Hata dediğimiz şey ne? Daha önce 2 cumhurbaşkanlığı seçiminde alınan tutumlar başarılı sonuçlar vermedi. Birinci cumhurbaşkanlığı seçiminde, ben oy vermedim tutumunu da doğru bulmuyorum ama Ekmeleddin İhsanoğlu yenilince bütün muhalefet yenilmiş sayıldı. Demek ki sağın karşısına sağ, tek adamın karşısına tek adam koyan bir sistem doğru değilmiş.

İkincisi 2018’deki cumhurbaşkanlığı seçiminde de dedik ki ‘Tayyip Erdoğan’ın karşısına ne kadar çok aday çıkarsa o kadar başarılı oluruz’. Yani bu durumda seçmen en çok kendisine yakın olan adaya gider oy verir ve seçim ikinci tura kalır ve en fazla oy alan adayın arkasından hep beraber gideriz gibi bir yaklaşım oluştu. Burada da pratik olarak deneyimledik ki sahaya çıktığımızda muhalefetin adayları daha fazla birbirleriyle rekabet etmek durumunda kalırlar. Esas rakip Tayyip Erdoğan ikinci bir hedef olmakla karşı karşıya kaldı.

‘KİMİN CUMHURBAŞKANI ADAYI OLACAĞINI DEĞİL, NE HEDEFLEDİĞİMİZİ TOPLUMUN KARŞISINA KOYMALIYIZ’

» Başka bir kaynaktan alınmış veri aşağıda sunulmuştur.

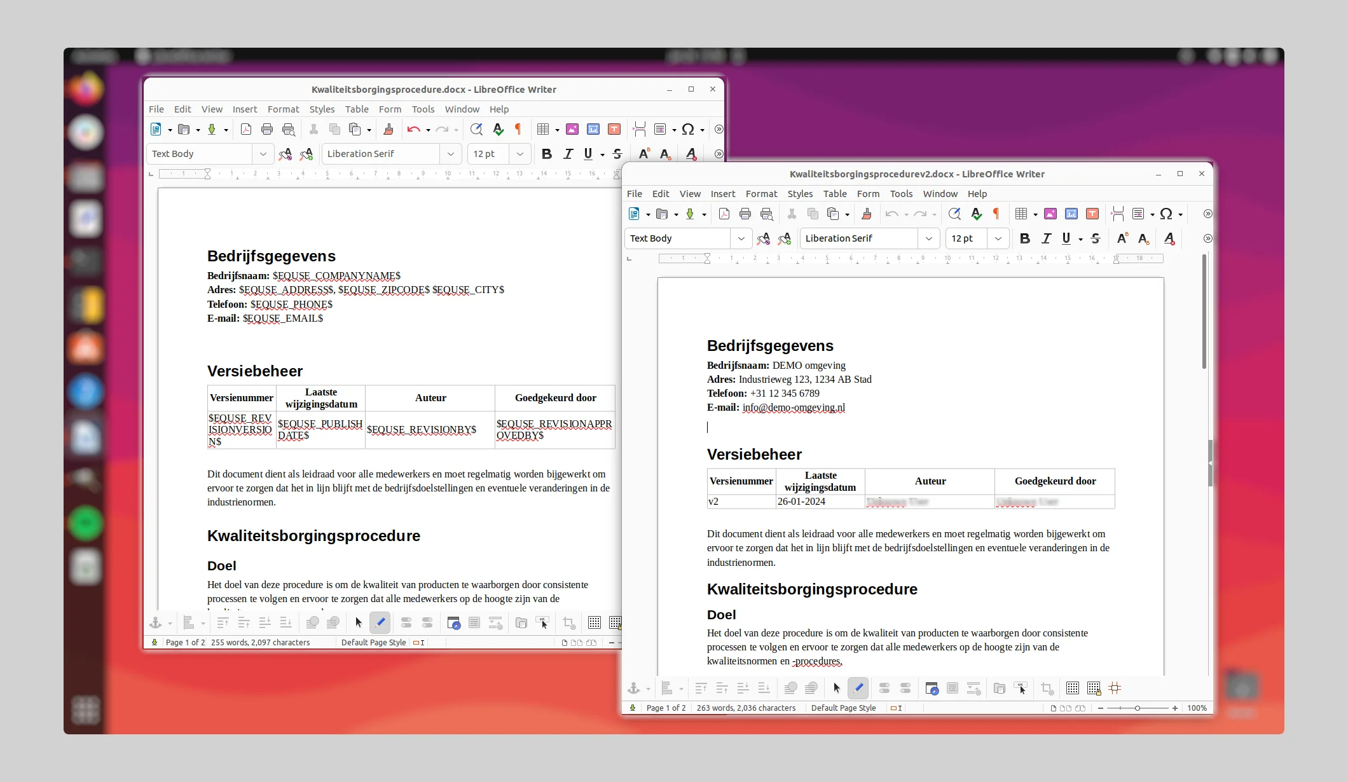
Task: Toggle formatting marks in the v2 window
Action: [996, 214]
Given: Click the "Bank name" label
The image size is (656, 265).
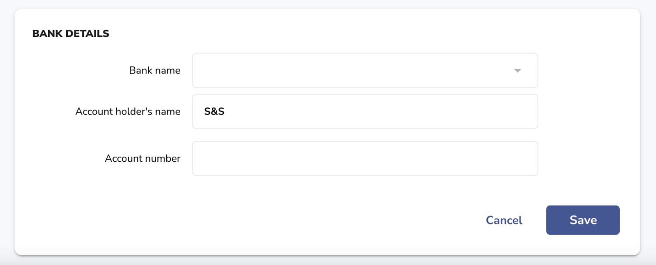Looking at the screenshot, I should pyautogui.click(x=155, y=70).
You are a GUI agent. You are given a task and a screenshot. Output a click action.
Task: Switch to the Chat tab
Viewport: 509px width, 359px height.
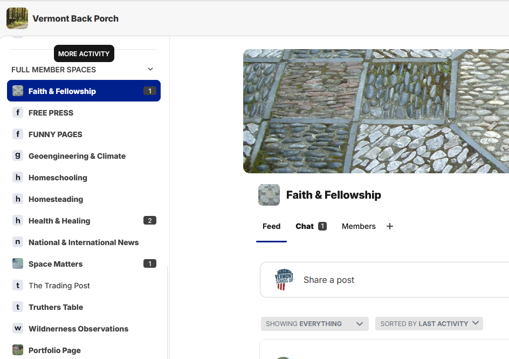pos(305,226)
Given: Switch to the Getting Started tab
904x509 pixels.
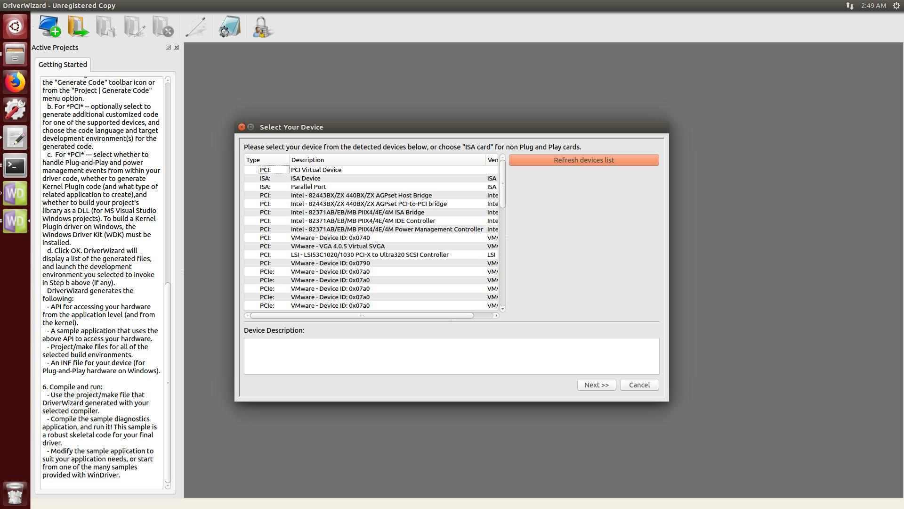Looking at the screenshot, I should point(62,65).
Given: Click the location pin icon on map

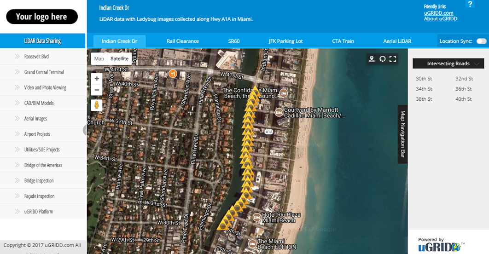Looking at the screenshot, I should pyautogui.click(x=372, y=59).
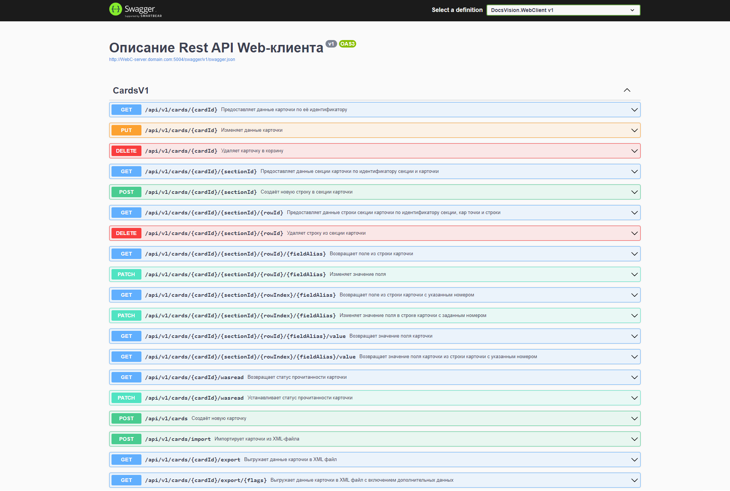Click the v1 version badge near the title
This screenshot has height=491, width=730.
331,44
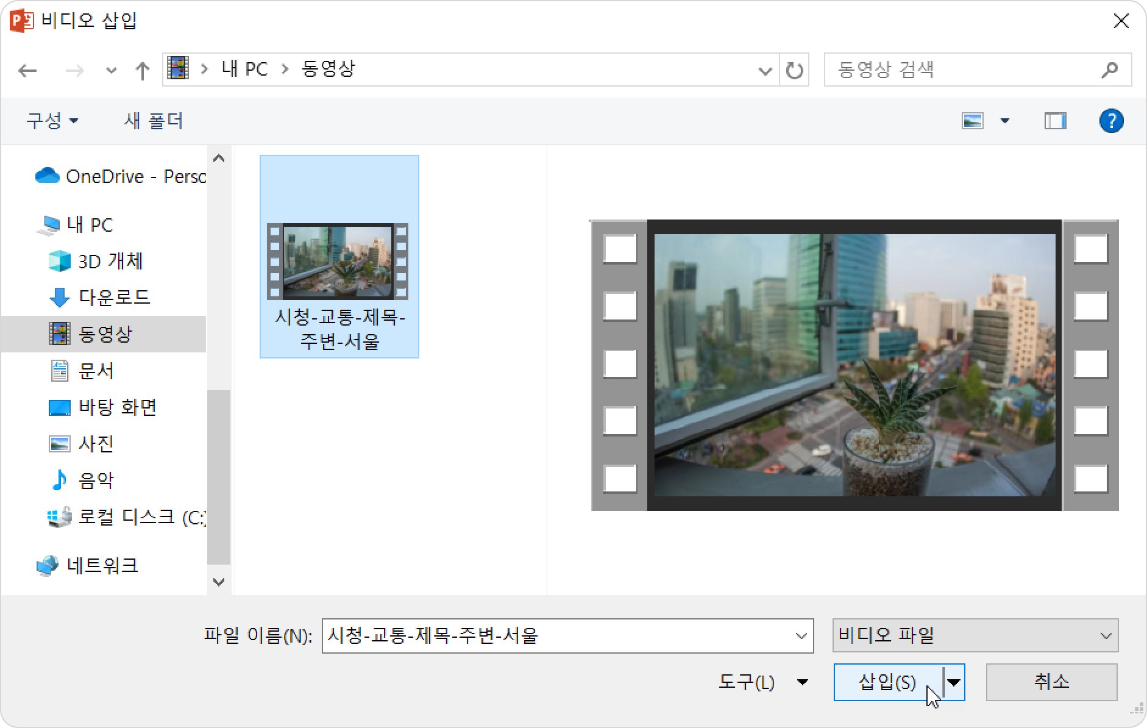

Hataların ardından nasıl bir yol izlenmesi gerektiğini aktaran Baş, “Bizim kimin cumhurbaşkanı adayı olacağını değil, ne hedeflediğimizi toplumun karşısına koymamız lazım. Bunu başarırsak herhangi bir kişi cumhurbaşkanı adayı olabilir ama misyonunu, sorumluluklarını doğru tarif etmek lazım. Bir de bu AKP karşısında biriken büyük öfkenin umuda çevrilmesinde koordinatör rolü oynayabilecek bir isim etrafında ortaklaşmak gayet mümkündür” sözlerine yer verdi.

‘TÜM MUHALEFET GÜÇLERİNİN 400 MİLLETVEKİLİNİ HEDEFLEMESİ LAZIM’

Seçimlerin ardından mecliste AKP ve MHP blokunun azınlık haline getirilmesi gerektiğini vurgulayan Baş, “Tüm muhalefet güçlerinin 400 milletvekilini hedeflemesi lazım. Yani bizim 301’le mecliste salt çoğunluğu sağlamakla yetinmememiz lazım. Bu yıkım ancak 400 muhalefet milletvekilinin parlamentoda yıkıcı bir çoğunluk oluşturmasıyla etkili olur. Anayasa'yı çok hızlı bir şekilde referanduma götürecek çoğunluğun oluşması lazım” diye konuştu.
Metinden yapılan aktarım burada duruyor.